Okay let's see if I can explain it again.
Although there are exceptions, typical AC wiring installations aboard boats up to about 75′ (23m) are single phase. This means, for 120V service, that the wiring configuration has three colored conductors:

hot (black)—analogous to DC positive, it has more voltage and is alternating current and potentially lethal;
neutral (white), sometimes referred to as grounded—analogous to DC negative;
safety grounding (green). Note the “ground” terminology ending in “ing” versus “ed.” Normally this conductor is not considered a current carrier unless and until there is a fault.

The green AC safety-grounding conductor is often part of a larger onboard ground system that consists of the bonding system and the DC negative system. If ABYC guidelines are followed, these other “ground” systems are interconnected. This means connected or grounded to the engine and drives.

If the pedestal you connect to on shore is properly wired a fault or short will trip the breaker at the pedestal. If it is not then the electricity will follow the grounding wire through the engine and drive and into the water ending in Electrical Shock Drowning (ESD).

Portable generators are not required to have an electrical bond from the neutral to the frame so-called "floating neutral generator". Honda's and others have floating bonds. In open frame models, like the ES6500, you can simply add a Neutral Bond jumper from one of the generator winding leads to the frame (as pictured) In an EU series inverter generator, bonding the Neutral to Ground requires removing the main panel and inverter module to get behind the breakers, switches, sockets etc. - not easily done or undone.

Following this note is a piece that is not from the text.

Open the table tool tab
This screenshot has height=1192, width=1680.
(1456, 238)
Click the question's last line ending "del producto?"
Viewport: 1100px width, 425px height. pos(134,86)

According to the Honda Service Bulletins, it should only be done by a qualified Honda service technician.

Honda portable generators have a system ground that connects generator frame components to the ground (Green Wire) terminals in the AC output receptacles. The system ground is not connected to the AC neutral wire. If the generator is tested by a receptacle tester, it will not show the same ground circuit condition as for a home receptacle.

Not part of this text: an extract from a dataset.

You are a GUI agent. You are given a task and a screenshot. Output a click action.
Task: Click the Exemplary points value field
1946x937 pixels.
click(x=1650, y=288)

So in a fault or short condition the electricity is carried into the water via the engine and drives.

The Green wire as indicated above is attached to the frame on the generator. By using a plug such as posted in previous posts you can "bond" the Neutral and Ground so should a short occur the Neutral will be grounded to the frame and trip the breaker. It should be noted however that this is not a permanent fix and comes with its own risks should the plug not be fully engaged or you forget to use it. Just shut the generator off when going in the water.

The fact that you were able to swim and not get electrocuted indicates only that you were lucky that a fault or short did not exist, not that the Captain was correct or that it was safe.